ДОРИОН: А того ты не говоришь, каков он собой, тот, с которым гы спишь? Лет ему, во всяком случае, за пятьдесят, он лыс, и лицо у него цвета морского рака. А что за зубы у него, ты не видишь? А сколько в нем приятности, о Диоскуры, особенно когда он запоет и начнет нежничать настоящий осел, играющий на лире, как говорится. Ну, и радуйся ему. Ты его стоишь, и пусть у вас родится ребенок, похожий на отца! А я-то уж найду себе какую-нибудь Дельфину или Кимвалию, или соседку вашу флейтистку, или еще кого-нибудь мне по средствам. Ковры-то, да ожерелья, и плату в две мины не все мы можем давать.

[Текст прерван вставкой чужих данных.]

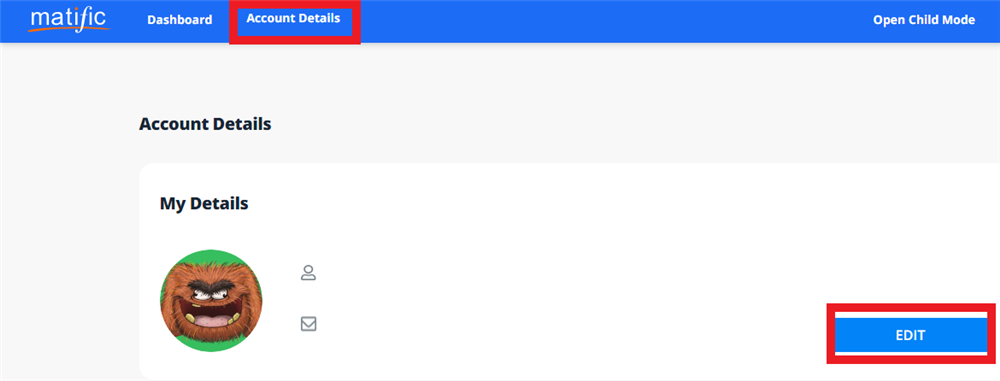Screen dimensions: 1000x381
Task: Click the envelope email icon
Action: tap(309, 324)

МИРТАЛА: Вот-то счастлива будет та, которая возьмет тебя в любовники. Ведь ты будешь ей привозить лук с Кипра и сыр, возвратясь из Гития!» [перевод Б. Казанского]
Пятнадцатый и заключительный диалог показывает брутальные последствия ревности, выливающейся в дикие сцены побоев, которые, несомненно, не ограничиваются расквашенными носами и жестокими увечьями. Героем этого диалога также является хвастливый воин.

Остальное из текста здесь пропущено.